If your in doubt, why not duplicate the left side.?


----------



## woodworkbykirk (Sep 25, 2011)

both walls in that second photo have double top plates. the wall with the door opening has a header thats only a double 2x4 which was a standard method in the 40`s -50`s even if the wall wasnt a bearing wall.. what you need to do is determine which direction the ceiling joists are running to know if its a bearing wall or not


----------



## trophywalleye (Dec 4, 2010)

*Photo of My Wall Proposal*

Attached is what currently exists (not modified yet) and also attached is what I want to do with the wall. The wall in question is the one on the right.

My initial questions were as follows:



> I want to open the wall up so that there is approximate a 7’6” opening (the door opening would be part of this opening). I want to have a lintel/header that is two-ply 2”x8” SPF lumber tight against/below the double top plate that spans the opening with jack and king studs (similar to this photo attached). My walls are 2”x4” construction so I only have room for 2-ply lintel/header. Note that this wall is on the main floor with a stickframed roof with collar ties above and basement below.
> 
> 
> Questions
> ...


----------



## ron45 (Feb 25, 2014)

Surely the wall to the left meets code in your area. Why not duplicate the header assembly to the wall on the right.?
So even if the wall on the right is not load bearing, you will just have one beefed up wall.
Git er done.........................


----------



## trophywalleye (Dec 4, 2010)

Both walls (definitely the one i question) are loading bearing. This is based on the walls and joists below and the ceiling joists above. 

The wall to the right will have a larger span than the one on the left, by about a foot. Just wondering if somebody can address my questions.

Thanks again.


----------



## gregzoll (Dec 25, 2006)

Only one wall is possibly load bearing. As long as there is not a floor above that one in the picture. With you already making modifications to the structure. You have now caused issues and walked 40 steps backwards.


----------



## woodworkbykirk (Sep 25, 2011)

if the wall you want to modify is a bearing wall you will need more than a 2ply 2x8 header for that span. i would upgrade to a 2 ply lvl for the header. the other thing is you will create more pressure on the floor system below if your dont transfer the loads properly to the floor system below via squash blocks


----------



## Underdog (Sep 4, 2009)

trophywalleye said:


> The wall to the right will have a larger span than the one on the left, by about a foot. Just wondering if somebody can address my questions.
> 
> Thanks again.


Questions 1 and 2: Can you post a link to the referenced tables? The answer to your question is probably in the long list of footnotes below the span tables. 

Question 3: Again, this depends on the the code in Ontario. In the California building code, I would reference 2308.4 _Supporting Bearing Partitions: Bearing partitions parallel to joists shall be supported on beams, girders, doubled joists, walls or other bearing partitions.
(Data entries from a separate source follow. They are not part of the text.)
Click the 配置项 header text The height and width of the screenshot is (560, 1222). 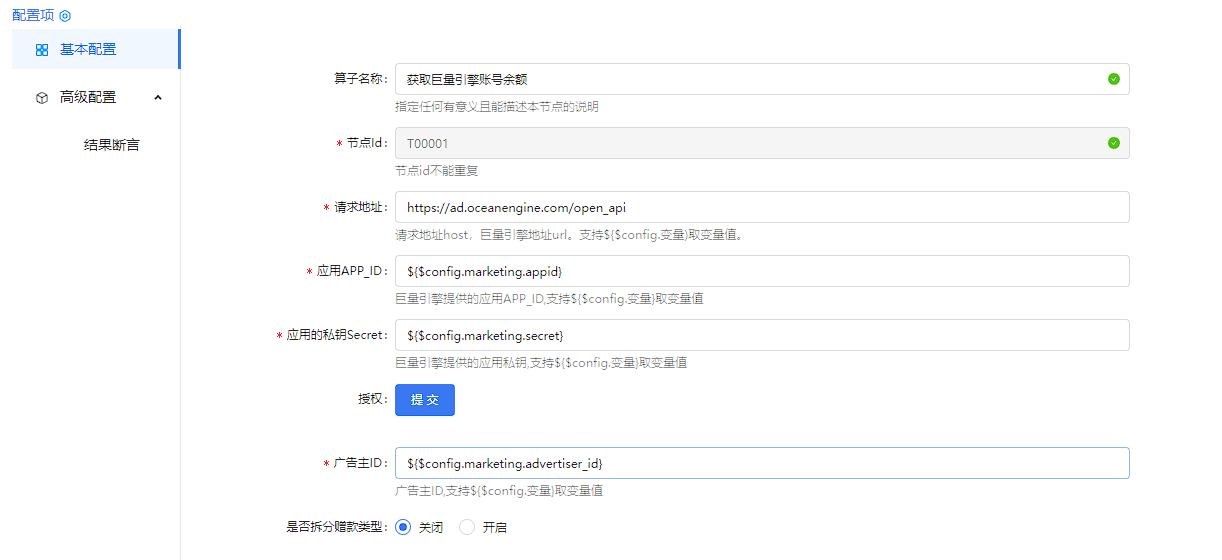[x=33, y=16]
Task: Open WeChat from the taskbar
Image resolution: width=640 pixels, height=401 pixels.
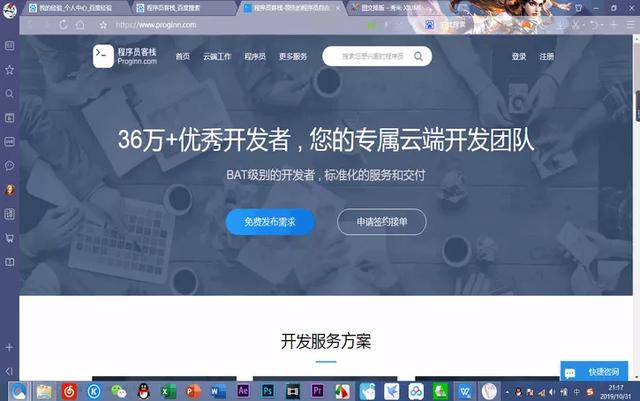Action: click(119, 390)
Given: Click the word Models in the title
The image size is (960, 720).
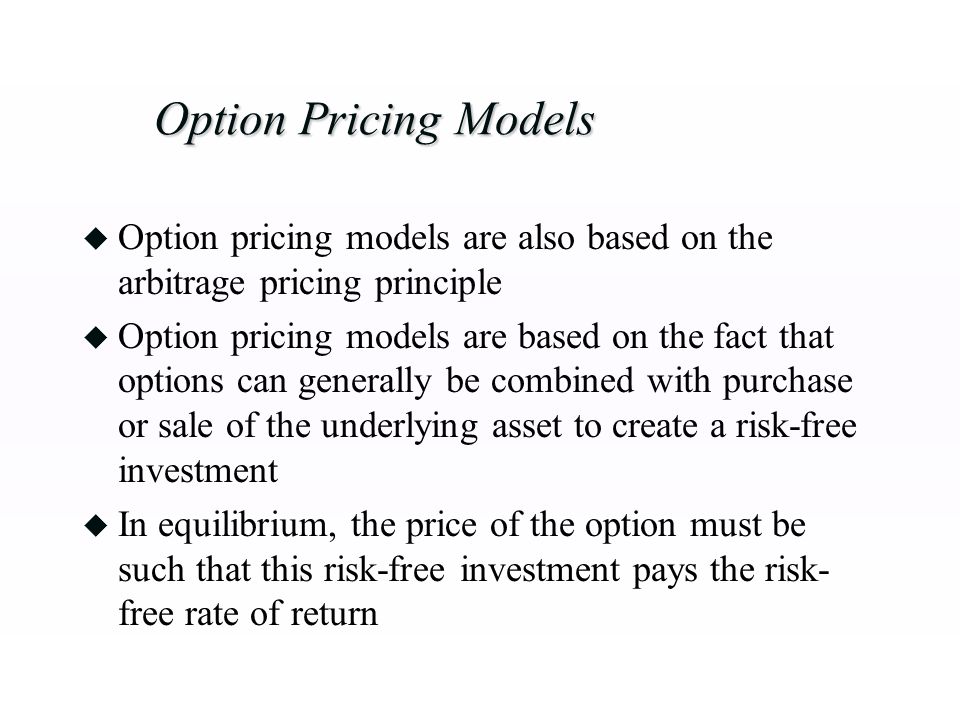Looking at the screenshot, I should [525, 119].
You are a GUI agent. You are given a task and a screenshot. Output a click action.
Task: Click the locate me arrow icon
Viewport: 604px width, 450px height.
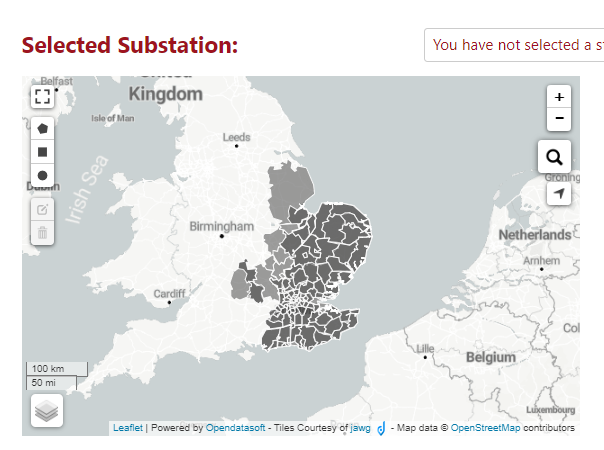pos(559,193)

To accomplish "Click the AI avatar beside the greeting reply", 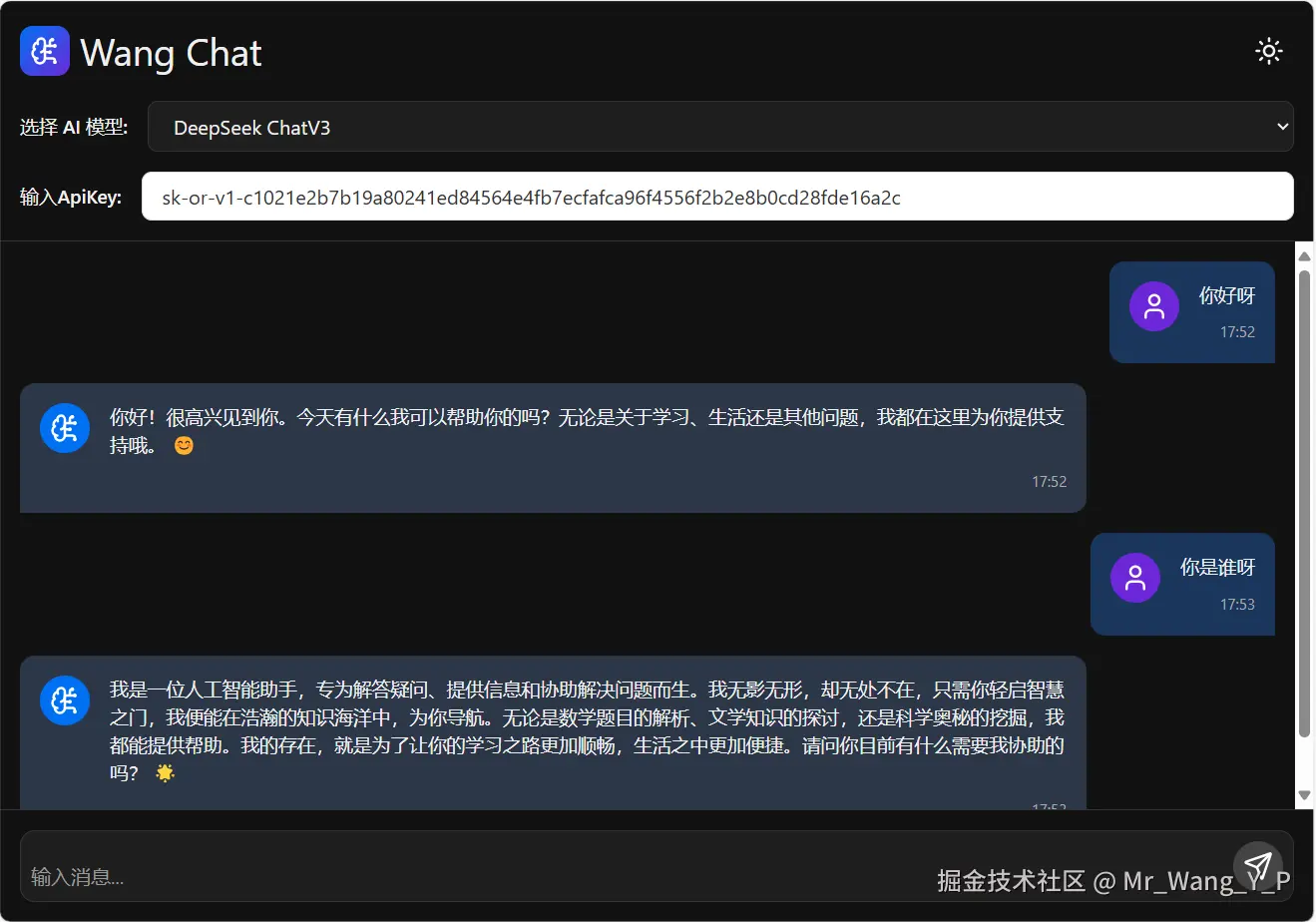I will pyautogui.click(x=64, y=428).
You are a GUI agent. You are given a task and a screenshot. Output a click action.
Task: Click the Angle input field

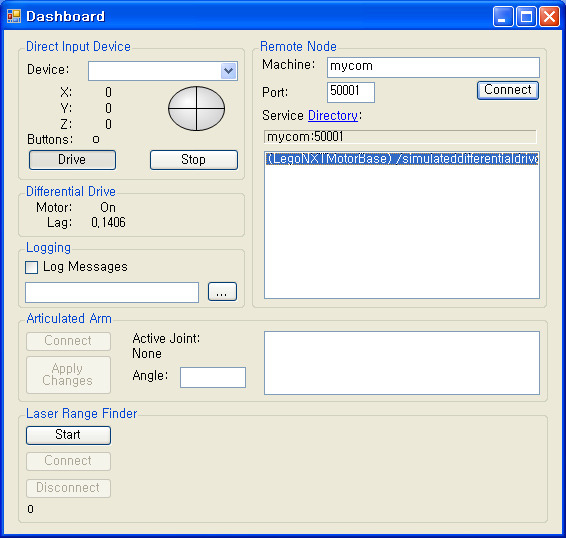click(x=213, y=377)
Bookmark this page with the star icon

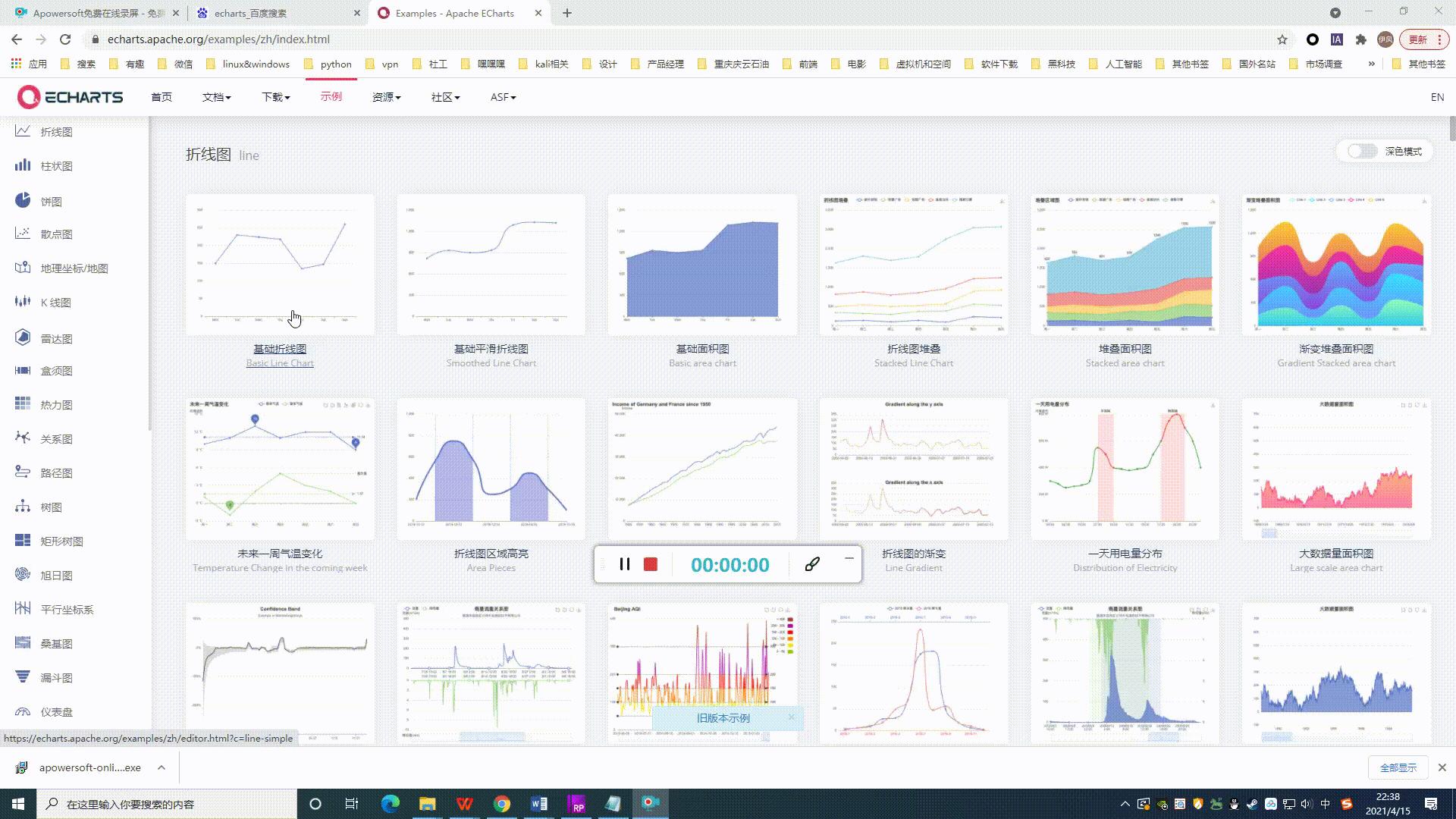pos(1282,39)
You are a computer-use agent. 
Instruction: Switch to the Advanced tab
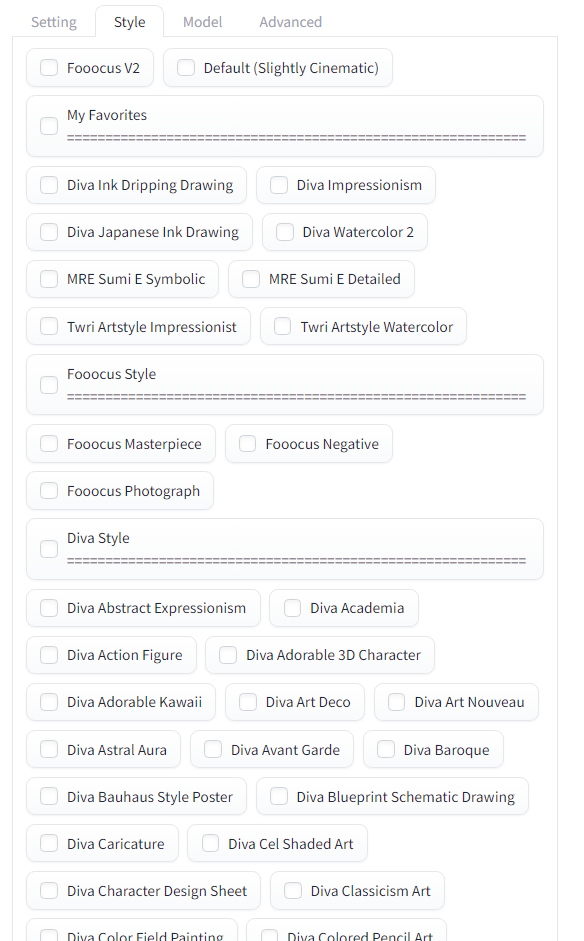[290, 21]
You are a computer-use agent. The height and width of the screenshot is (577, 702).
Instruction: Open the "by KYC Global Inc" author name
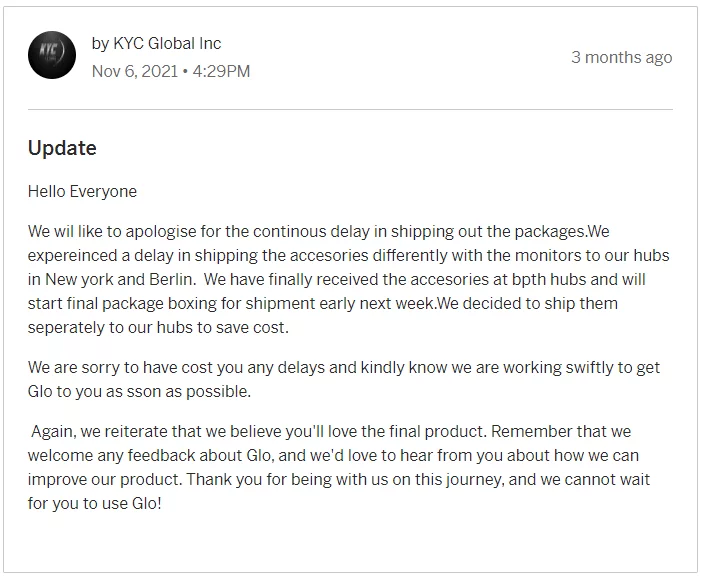coord(156,44)
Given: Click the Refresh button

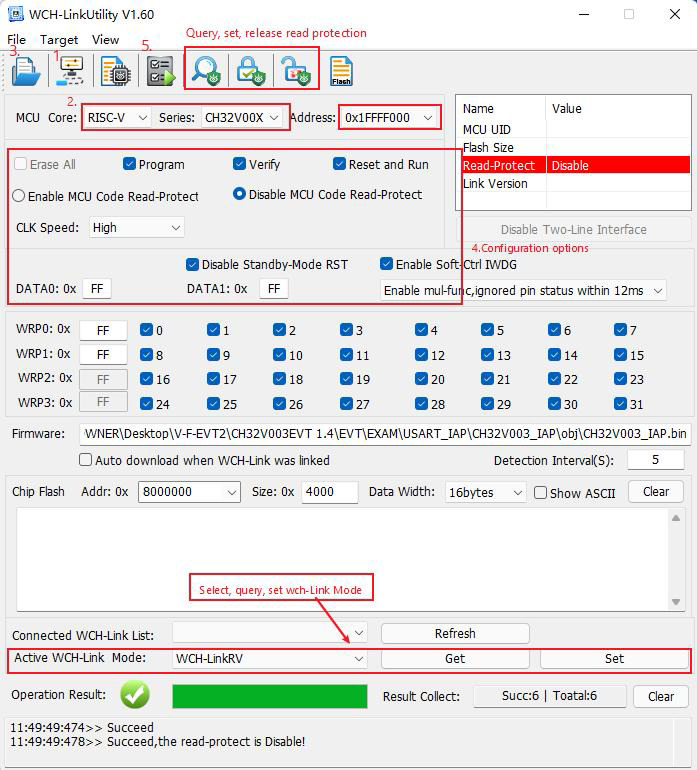Looking at the screenshot, I should pos(455,634).
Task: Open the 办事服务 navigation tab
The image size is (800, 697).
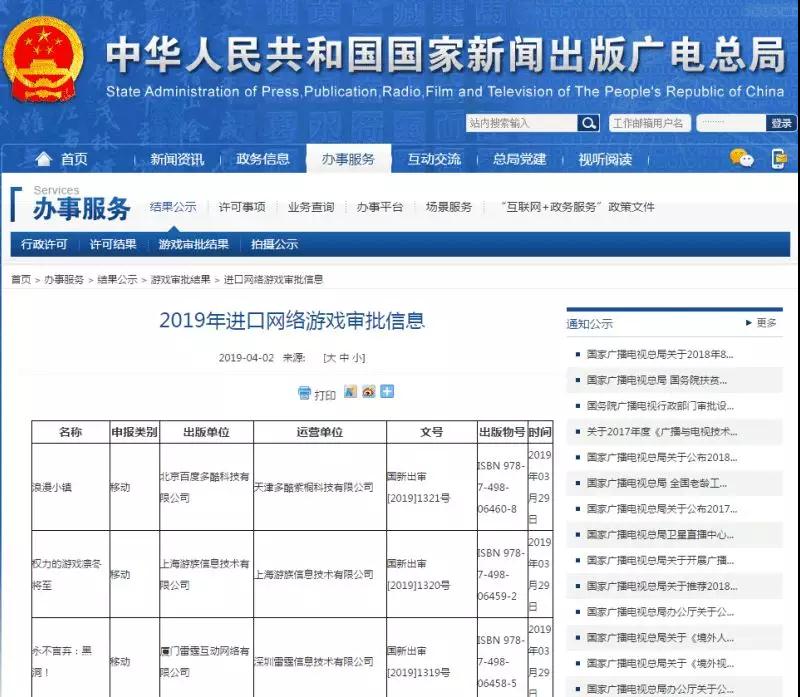Action: coord(348,159)
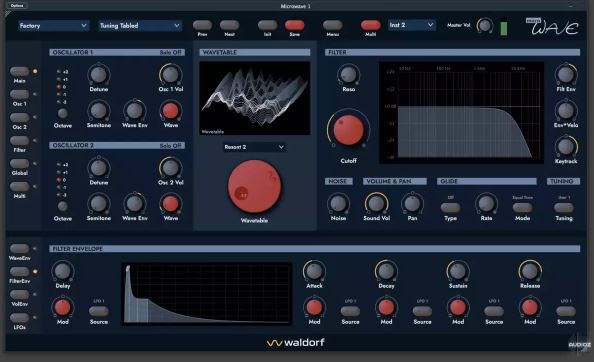This screenshot has height=362, width=594.
Task: Click the wavetable 3D display
Action: (x=255, y=98)
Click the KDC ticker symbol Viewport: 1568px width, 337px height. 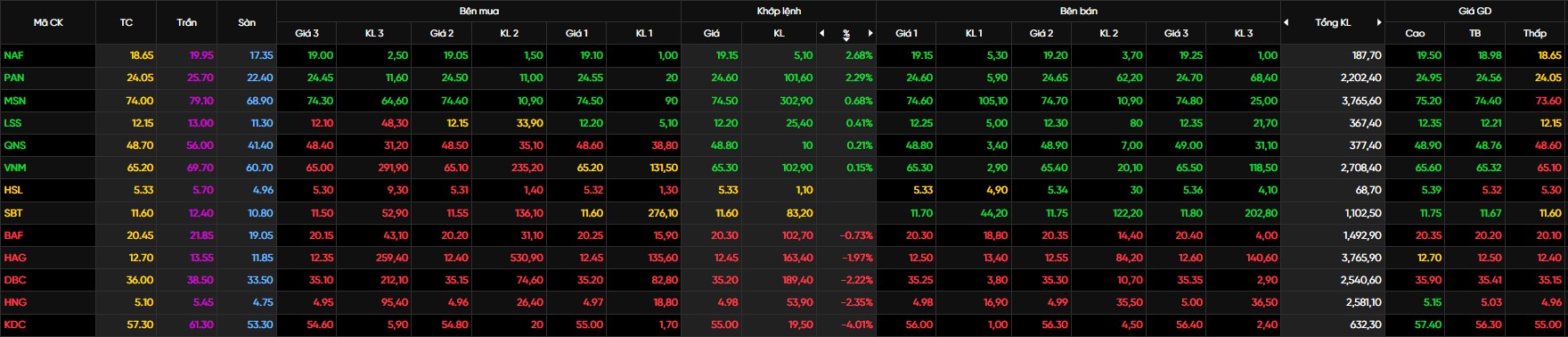14,325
Bearing partitions perpendicular to to joists shall not be offset from supporting girders, walls or partitions more than the joist depth unless such joists are of sufficient size to carry the additional load. _

I doubt you will find the authority in the building code to transfer the loads from your header to your foundation by simply using blocking between the floor joists. In most basic instances, blocking would be standard, but it really is at the discretion of the building department. They may ask you to add blocking and then double the floor joists. They may ask you to install a beam under joists to transfer the load to your foundation...you won't know until you get your permit. At the MINIMUM, you should at least plan for blocking between the floor joists under your header.


----------



## woodworkbykirk (Sep 25, 2011)

the original poster will have to factor into the beam size snow load on the roof which may be transfereed down to the floor system depending on the roof layout and upper walls


----------



## ron45 (Feb 25, 2014)

Can you post a picture of above and below the wall in question.?


----------



## woodworkbykirk (Sep 25, 2011)

ron45 said:


> Can you post a picture of above and below the wall in question.?


 i think he means whats above it and below it as in attic space or another floor. and then the floor below


----------